Jaroslav Šerých (/cs/; 27 February 1928 – 23 March 2014) was a Czech painter, printmaker and illustrator.

==Biography==
Jaroslav Šerých was born in Německý Brod. He graduated from the Academy of Fine Arts (Professors Vlastimil Rada and Vladimír Pukl) in Prague in 1955 and worked there as a research student until 1960 (Professor Vladimír Silovský).

His work was mainly focussed on painting, graphic art, book illustration and monumental works in cooperation with architects. His unique, untraditional form of artistic expression lies in sensitive works on relief copper plates, many of which are decorated by the vitreous enamel technology. High quality of his illustrated book should be mentioned, too, for which he received several "book of the year" awards from various publishers. Šerých notably illustrated a number of fairy tales books, including Fairy Tales from Japan, Persian Fairy Tales, Indonesian Fairy Tales and Tales of the Uncanny.

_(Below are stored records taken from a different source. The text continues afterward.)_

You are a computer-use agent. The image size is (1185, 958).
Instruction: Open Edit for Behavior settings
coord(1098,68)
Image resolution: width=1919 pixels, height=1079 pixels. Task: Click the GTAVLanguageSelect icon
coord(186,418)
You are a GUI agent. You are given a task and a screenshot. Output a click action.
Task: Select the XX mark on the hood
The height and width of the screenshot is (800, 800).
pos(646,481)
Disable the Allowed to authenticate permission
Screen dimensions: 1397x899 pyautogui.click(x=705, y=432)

In the 1960's he took part in numerous exhibitions with the "M 57" group and the Hollar Society. He was invited to take part in about two hundred of group exhibitions at home and abroad. He has been the subject of about a hundred one-man exhibitions in Czechoslovakia / Czech Republic and about ten abroad.

He received the Czech Medal of Merit from President of the Czech Republic Václav Klaus in the year 2008.

Šerých died on 23 March 2014 in Prague. He was 86.